Matt Hurwitz and Chris Knowles referred to the episode as "controversial" in their 2008 book, The Complete X-Files. Kenneth Silber from Space.com was critical of the episode, writing that "this episode vividly demonstrates that what Carl Sagan once called 'the burden of skepticism' is no longer being shouldered by anyone in the series. Why else would Mulder's assertion that a necromancer has successfully raised the dead provoke such a languid response in a room full of FBI agents?" Robert Shearman and Lars Pearson, in their book Wanting to Believe: A Critical Guide to The X-Files, Millennium & The Lone Gunmen, rated the episode one-and-a-half stars out of five, noting that the episode's premise felt, "stylistically wrong for Millennium." Furthermore, Shearman and Pearson argued the episode was "a terrible X-File" because, instead of featuring Mulder and Scully solving a mystery, the plot revolved around the two saving the world from Armageddon, which caused "the thin credibility upon which hangs the series [to snap]." Paula Vitaris from Cinefantastique gave the episode a negative review and awarded it one-and-a-half stars out of four. Vitaris noted that, despite the teaser and first act being "promising enough", the episode "slides downhill rapidly with a storyline that crosses the border into ludicrous."

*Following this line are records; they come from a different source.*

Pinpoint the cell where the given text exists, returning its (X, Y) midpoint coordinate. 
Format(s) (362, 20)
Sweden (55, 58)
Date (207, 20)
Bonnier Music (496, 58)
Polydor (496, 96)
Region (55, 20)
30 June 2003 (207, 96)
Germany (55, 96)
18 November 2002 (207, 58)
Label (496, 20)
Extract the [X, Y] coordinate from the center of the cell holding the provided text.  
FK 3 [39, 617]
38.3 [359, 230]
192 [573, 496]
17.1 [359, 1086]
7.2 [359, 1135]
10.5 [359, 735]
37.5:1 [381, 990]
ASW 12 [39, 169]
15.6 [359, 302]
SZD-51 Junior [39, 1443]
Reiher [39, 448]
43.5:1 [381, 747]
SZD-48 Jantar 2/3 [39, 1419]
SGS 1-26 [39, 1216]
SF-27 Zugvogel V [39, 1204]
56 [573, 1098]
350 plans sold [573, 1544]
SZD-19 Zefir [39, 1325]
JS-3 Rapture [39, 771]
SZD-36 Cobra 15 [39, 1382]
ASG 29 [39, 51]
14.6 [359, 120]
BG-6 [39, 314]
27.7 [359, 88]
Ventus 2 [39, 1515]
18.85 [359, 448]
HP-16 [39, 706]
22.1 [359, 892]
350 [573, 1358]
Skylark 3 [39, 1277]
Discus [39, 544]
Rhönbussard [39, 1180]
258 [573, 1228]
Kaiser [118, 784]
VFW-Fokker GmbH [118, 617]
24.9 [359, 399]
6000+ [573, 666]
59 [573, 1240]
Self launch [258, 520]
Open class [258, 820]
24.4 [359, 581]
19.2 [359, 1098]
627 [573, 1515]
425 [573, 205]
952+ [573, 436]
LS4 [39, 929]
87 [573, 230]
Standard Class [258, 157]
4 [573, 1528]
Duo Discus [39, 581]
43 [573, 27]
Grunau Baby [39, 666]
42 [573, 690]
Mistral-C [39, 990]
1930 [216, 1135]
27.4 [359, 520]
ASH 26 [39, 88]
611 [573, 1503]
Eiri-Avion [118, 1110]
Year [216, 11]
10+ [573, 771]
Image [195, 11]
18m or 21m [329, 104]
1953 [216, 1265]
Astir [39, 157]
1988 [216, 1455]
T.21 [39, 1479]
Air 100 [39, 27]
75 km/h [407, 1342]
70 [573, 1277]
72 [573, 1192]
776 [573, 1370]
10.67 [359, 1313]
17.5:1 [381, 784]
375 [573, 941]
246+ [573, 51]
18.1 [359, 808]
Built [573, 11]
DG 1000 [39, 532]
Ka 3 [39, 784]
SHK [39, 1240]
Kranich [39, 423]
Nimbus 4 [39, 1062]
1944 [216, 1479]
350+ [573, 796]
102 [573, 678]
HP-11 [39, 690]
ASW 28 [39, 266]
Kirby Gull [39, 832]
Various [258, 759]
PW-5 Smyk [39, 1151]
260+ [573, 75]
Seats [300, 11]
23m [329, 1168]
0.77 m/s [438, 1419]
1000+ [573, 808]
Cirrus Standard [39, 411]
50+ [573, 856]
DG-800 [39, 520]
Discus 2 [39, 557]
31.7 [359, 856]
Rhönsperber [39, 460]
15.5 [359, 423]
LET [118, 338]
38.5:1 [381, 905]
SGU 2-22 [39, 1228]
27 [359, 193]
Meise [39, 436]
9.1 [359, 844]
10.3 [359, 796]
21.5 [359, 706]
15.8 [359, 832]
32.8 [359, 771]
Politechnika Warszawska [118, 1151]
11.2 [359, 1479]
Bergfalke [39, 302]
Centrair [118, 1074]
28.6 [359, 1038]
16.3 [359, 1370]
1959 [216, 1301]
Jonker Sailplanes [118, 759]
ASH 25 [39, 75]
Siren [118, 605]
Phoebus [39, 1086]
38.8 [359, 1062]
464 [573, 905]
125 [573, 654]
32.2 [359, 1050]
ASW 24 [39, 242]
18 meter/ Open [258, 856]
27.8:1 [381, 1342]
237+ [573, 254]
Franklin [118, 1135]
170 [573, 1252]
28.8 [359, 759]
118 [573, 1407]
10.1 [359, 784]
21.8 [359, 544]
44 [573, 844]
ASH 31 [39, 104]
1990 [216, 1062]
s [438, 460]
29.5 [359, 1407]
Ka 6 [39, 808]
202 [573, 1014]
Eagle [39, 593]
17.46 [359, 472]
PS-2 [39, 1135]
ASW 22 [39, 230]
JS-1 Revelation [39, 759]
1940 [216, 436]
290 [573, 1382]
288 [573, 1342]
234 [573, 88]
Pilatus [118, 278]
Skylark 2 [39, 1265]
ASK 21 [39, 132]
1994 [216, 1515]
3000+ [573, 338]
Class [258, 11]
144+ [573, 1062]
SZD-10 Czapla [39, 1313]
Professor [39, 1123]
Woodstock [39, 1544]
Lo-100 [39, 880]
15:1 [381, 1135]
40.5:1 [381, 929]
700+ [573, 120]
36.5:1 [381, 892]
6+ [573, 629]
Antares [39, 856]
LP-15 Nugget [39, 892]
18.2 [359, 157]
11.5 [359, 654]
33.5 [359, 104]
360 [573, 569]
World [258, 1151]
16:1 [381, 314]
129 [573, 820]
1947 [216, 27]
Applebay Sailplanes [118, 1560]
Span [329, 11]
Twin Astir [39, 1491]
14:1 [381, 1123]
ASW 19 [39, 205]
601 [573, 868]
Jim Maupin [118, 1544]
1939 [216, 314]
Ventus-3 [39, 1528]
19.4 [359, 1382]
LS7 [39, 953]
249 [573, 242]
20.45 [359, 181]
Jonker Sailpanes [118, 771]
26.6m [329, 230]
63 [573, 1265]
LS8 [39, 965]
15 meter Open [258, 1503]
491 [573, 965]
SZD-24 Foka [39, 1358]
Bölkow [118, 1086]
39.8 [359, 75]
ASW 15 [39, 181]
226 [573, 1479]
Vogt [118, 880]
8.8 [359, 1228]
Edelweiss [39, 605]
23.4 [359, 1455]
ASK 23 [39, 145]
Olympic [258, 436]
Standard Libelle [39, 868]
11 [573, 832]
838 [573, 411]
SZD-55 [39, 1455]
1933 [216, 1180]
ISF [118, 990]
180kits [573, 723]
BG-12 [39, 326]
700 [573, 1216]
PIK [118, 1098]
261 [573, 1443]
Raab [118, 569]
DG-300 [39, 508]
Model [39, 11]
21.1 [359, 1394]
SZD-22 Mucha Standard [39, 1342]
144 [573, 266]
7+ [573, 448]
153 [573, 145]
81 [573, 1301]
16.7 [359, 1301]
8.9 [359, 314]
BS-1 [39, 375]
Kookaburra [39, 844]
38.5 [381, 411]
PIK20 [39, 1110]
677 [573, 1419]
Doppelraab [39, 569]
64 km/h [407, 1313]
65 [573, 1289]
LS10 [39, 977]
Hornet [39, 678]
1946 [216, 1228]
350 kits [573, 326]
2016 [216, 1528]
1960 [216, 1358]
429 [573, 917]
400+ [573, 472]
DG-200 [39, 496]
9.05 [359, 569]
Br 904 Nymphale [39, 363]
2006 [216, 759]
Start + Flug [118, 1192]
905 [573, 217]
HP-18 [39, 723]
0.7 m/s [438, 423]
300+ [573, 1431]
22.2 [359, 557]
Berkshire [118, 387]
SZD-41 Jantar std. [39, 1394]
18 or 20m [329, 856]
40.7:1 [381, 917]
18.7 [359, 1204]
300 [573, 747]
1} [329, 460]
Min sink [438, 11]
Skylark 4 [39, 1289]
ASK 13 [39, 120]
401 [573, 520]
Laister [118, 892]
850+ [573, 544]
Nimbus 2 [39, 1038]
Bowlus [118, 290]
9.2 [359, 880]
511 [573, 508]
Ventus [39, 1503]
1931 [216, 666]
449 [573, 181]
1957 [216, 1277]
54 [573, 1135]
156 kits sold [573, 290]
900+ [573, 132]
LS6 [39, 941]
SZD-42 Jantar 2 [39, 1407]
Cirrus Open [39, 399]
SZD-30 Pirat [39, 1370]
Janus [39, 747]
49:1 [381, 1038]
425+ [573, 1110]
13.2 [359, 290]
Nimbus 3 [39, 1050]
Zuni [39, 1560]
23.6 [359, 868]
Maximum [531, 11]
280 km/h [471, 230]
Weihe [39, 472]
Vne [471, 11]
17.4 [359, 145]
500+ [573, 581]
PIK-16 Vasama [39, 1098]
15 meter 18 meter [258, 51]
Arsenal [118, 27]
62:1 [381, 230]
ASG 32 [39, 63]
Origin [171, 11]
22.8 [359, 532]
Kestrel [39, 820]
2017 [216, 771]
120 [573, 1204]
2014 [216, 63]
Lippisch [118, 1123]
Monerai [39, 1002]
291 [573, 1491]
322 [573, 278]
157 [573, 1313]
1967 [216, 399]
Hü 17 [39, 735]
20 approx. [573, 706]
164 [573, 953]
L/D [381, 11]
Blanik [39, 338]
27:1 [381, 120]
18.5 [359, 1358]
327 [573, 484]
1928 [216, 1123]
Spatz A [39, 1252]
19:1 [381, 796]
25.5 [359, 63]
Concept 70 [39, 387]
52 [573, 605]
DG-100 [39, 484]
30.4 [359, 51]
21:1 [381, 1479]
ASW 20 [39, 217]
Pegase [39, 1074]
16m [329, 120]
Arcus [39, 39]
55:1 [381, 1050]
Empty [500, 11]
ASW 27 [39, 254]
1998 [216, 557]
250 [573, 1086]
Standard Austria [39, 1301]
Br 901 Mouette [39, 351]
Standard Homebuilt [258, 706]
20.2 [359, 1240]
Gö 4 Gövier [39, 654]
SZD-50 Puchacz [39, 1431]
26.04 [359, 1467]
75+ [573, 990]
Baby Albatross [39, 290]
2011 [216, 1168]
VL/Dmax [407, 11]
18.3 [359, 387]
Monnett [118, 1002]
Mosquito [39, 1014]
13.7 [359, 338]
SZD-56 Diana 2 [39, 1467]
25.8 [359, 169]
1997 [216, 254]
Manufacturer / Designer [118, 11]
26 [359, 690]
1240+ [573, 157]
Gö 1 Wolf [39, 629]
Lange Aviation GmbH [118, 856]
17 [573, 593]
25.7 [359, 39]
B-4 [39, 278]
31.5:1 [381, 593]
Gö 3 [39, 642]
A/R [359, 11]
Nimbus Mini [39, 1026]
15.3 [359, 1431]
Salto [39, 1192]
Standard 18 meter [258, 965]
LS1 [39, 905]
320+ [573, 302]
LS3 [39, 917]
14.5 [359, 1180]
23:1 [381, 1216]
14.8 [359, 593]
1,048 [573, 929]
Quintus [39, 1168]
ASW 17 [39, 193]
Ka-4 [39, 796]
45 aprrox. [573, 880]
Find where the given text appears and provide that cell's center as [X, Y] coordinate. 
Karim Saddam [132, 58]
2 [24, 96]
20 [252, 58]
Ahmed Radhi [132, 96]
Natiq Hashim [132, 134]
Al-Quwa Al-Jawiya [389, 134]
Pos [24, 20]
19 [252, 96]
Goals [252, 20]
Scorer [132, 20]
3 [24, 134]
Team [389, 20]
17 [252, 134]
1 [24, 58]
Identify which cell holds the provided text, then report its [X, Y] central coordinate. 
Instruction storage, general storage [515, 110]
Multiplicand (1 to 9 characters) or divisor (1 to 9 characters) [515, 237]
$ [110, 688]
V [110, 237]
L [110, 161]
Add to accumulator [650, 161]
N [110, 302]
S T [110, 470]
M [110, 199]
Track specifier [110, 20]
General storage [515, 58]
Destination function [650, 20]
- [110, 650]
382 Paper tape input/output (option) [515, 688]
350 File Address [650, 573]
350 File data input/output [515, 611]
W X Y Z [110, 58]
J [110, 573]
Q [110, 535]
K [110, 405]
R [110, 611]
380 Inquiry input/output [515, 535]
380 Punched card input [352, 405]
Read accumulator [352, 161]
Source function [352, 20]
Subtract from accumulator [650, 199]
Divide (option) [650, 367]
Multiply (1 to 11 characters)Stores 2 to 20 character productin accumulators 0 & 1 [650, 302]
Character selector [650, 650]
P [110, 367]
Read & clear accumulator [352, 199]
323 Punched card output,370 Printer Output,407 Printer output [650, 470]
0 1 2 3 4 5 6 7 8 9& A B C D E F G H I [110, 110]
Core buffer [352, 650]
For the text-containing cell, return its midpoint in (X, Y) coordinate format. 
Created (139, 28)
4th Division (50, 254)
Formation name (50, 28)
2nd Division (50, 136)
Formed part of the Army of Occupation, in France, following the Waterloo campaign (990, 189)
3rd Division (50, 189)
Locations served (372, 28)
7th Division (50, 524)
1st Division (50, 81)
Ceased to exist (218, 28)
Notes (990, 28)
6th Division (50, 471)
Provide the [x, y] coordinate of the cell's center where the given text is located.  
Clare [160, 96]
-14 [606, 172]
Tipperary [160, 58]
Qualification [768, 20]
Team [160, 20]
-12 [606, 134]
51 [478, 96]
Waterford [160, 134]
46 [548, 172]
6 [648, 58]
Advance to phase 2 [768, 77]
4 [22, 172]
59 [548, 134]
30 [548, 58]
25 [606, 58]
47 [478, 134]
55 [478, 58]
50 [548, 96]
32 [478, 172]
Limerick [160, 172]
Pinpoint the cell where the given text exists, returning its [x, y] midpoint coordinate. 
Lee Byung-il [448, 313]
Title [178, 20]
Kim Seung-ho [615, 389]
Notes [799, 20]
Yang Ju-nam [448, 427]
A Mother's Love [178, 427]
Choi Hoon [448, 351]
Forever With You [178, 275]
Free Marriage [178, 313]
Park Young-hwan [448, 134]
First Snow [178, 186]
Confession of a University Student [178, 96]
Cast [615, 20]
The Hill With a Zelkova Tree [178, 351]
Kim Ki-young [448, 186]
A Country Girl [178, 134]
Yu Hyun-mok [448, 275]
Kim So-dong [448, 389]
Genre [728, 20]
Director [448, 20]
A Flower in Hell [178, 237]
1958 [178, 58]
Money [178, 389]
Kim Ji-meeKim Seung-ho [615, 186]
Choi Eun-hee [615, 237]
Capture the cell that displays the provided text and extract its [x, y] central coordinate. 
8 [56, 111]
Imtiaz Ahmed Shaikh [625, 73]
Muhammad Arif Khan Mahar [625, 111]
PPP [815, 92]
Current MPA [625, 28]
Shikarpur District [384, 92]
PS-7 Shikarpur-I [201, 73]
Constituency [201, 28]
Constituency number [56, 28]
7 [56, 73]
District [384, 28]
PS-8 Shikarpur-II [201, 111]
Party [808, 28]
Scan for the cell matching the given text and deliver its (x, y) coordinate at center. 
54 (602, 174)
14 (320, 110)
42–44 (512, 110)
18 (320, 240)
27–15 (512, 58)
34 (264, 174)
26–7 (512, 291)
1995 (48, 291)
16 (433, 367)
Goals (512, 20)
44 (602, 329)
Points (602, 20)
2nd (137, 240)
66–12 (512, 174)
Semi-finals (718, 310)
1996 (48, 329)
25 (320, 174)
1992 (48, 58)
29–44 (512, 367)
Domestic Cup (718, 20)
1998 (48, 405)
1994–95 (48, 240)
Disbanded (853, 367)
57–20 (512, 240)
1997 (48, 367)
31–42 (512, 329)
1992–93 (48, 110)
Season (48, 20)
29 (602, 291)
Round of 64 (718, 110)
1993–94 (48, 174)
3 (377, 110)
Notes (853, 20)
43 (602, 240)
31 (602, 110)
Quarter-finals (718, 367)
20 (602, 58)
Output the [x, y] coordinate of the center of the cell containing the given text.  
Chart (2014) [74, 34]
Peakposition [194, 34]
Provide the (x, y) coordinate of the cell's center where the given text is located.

The kiss between Mulder and Scully caused a furor of opinions. The Complete X-Files noted that many fans were "ecstatic" about Mulder and Scully's "long-awaited" kiss. David Blar from DVD Talk called the episode "shocking" because of Mulder and Scully's kiss, asking, "why they didn't lock lips sooner"? Paula Vitaris noted that the kiss "seems stuck on to the episode by a tack in its complete irrelevance to the storyline or Mulder and Scully in general." Allan Johnson from the Chicago Tribune noted that "in a way, it's too bad Sunday's episode of Fox's The X-Files is getting more attention for what happens near the end than it does for its plot." Kessenich praised the way the show worked in Mulder and Scully's kiss, noting that its lack of a "steamy, rip your clothes off" atmosphere made the sequence work "so well". Handlen wrote that the scene, coupled with Black getting his daughter back, was "the only scene which comes close to justifying the episode’s existence". Furthermore, he enjoyed the ambiguous nature of the kiss, noting that it could be "just a one time thing, or maybe it’s the start of something, or maybe it’s just a continuation of something that’s been going on for a long time now, right under our noses."